EXERCISE TASK: Reproduce word for word the passage of the statement on maternity and funeral payments that begins at "1983-1987 Parliament" and ends with "22nd January 1987.".

==== QUOTED TEXT

The Rt. Hon. Sir John Major KG CH

Prime Minister of Great Britain and Northern Ireland 1990-1997

1983-1987 Parliament

Mr Major’s Statement on Maternity and Funeral Payments – 22 January 1987

Below is the text of Mr Major’s Commons statement on Maternity and Funeral Payments debate, held on 22nd January 1987.


The Minister for Social Security and the Disabled (Mr. John Major) With permission, Mr. Speaker, I wish to make a statement about a technical defect which has emerged in part III of the 1986 Social Security Act.

The Act introduces, among other things, a social fund to provide better targeted help with exceptional expenses to people on low incomes. Most payments from the fund will start in April 1988, but, as the House knows, we intend help with maternity and funeral costs to begin in April 1987. These payments will replace the universal maternity and death grants, and the existing supplementary benefit single payments for maternity needs and funeral expenses.

The Government’s clearly stated intention has always been that the social fund maternity payment should be a flat-rate sum, and that the reasonable specified costs of a funeral would be met from the social fund. We always intended to define not only those low income groups eligible for such payments, but also the amounts payable. Those intentions were recognised in debates here and in another place during the passage of the Social Security Act.

The Social Fund Maternity and Funeral Expenses (General) Regulations 1986 were laid last month to give expression to that policy. It is now clear, following consideration of the regulations by the Joint Committee on Statutory Instruments, that there is a defect in the primary legislation. This is because the Act gives powers to prescribe the “circumstances” in which maternity and funeral payments may be made but does not provide, as had previously been understood, a specific power to prescribe the amount of such payments.

We propose to correct this defect immediately and shall introduce a short amending Bill to the House tomorrow. In the meantime we shall revoke the general regulations and intend, subject to the agreement of Parliament, to make and lay a fresh set under the powers to be provided by the proposed amending Bill. These will enable the new arrangements for help with maternity and funeral costs to be implemented as intended from April this year. My right hon. Friend the Secretary of State for Northern Ireland will be making corresponding provision. Our policy of directing help where it is needed most is clearly right and we intend to carry it through.

Mr. Michael Meacher (Oldham, West) Is the Minister aware that this blunder over the regulations, together with the current debacle over the Local Government Finance Bill, is the second time this week that the Government have demonstrated crass incompetence in the pursuit of highly objectionable legislation? Is he aware that, after his climbdown over cold weather payments, this is his second apology to the House within three days, and, after the shambles of repeated court action over the illegal board and lodging regulations, it only enhances the Government’s growing reputation for bungling ineptitude in the handling of their business?

========
==== DATA SHOWN

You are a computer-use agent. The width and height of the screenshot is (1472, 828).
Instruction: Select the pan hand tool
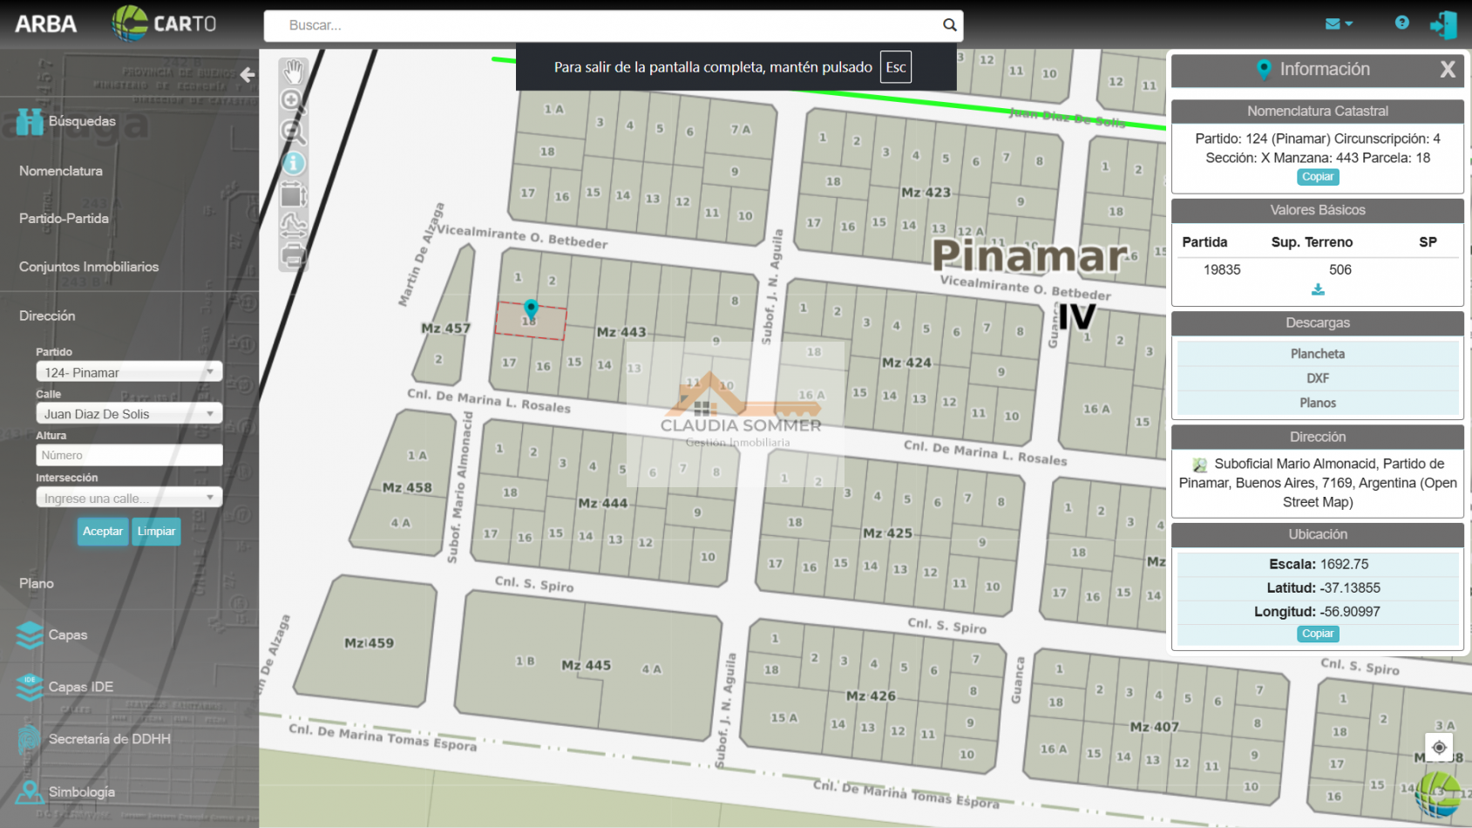[x=294, y=71]
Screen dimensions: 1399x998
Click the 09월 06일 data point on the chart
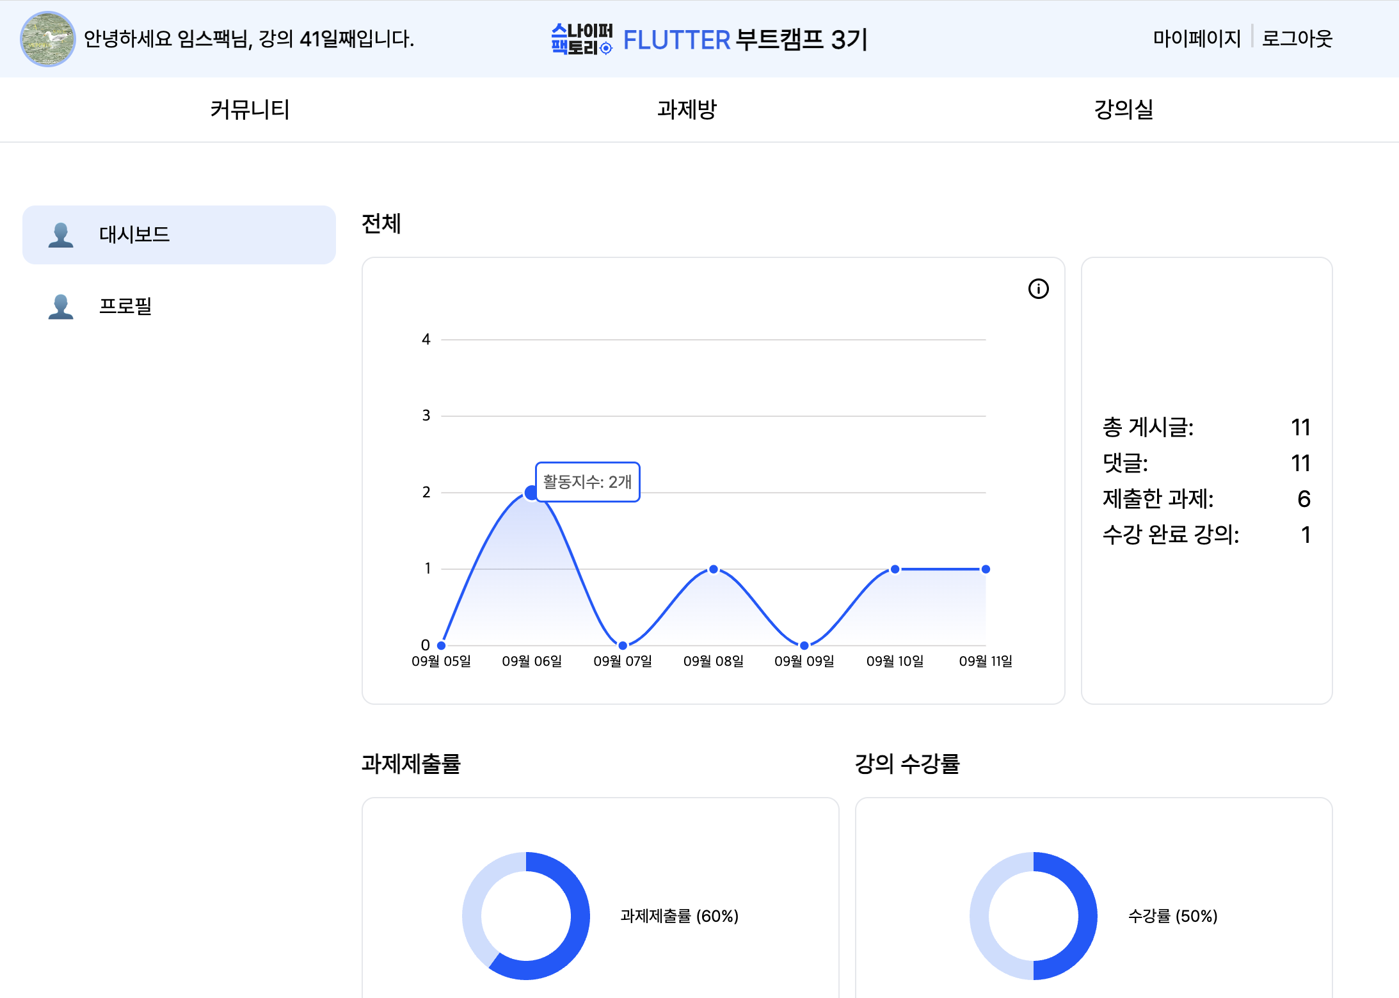point(531,492)
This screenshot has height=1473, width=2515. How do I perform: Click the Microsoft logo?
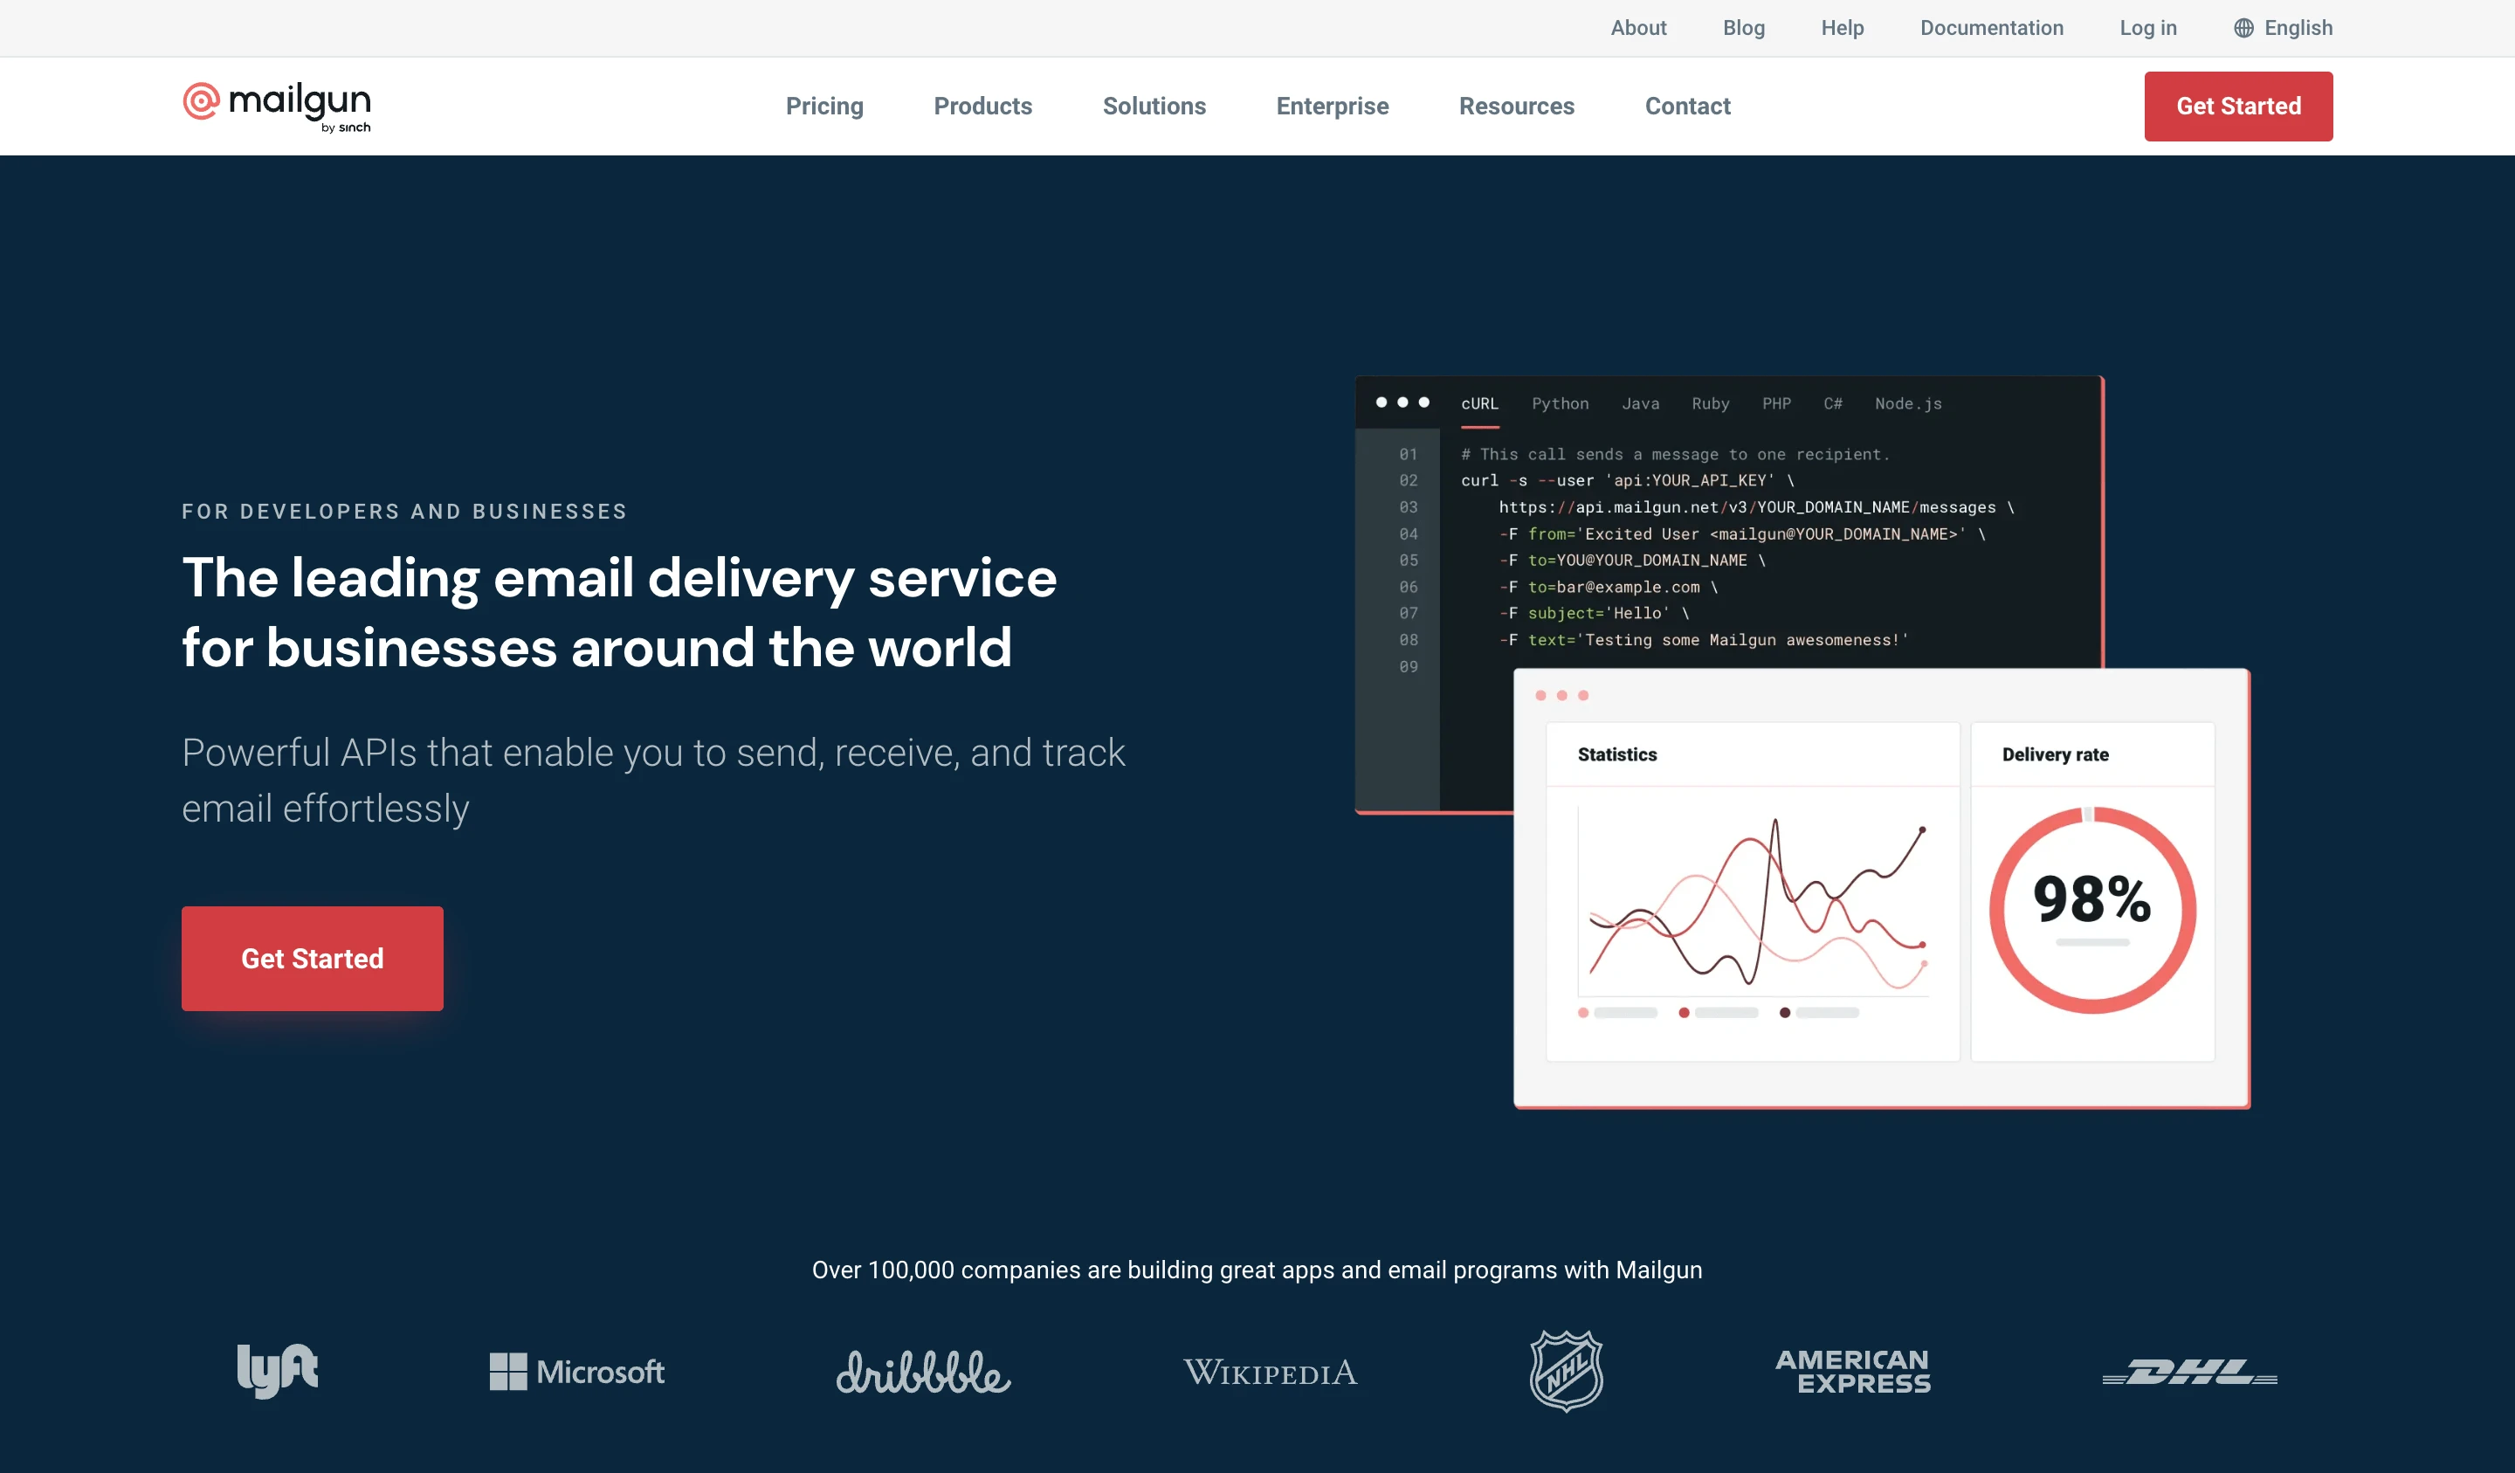coord(577,1371)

========

SOLUTION BELOW:
1983-1987 Parliament

Mr Major’s Statement on Maternity and Funeral Payments – 22 January 1987

Below is the text of Mr Major’s Commons statement on Maternity and Funeral Payments debate, held on 22nd January 1987.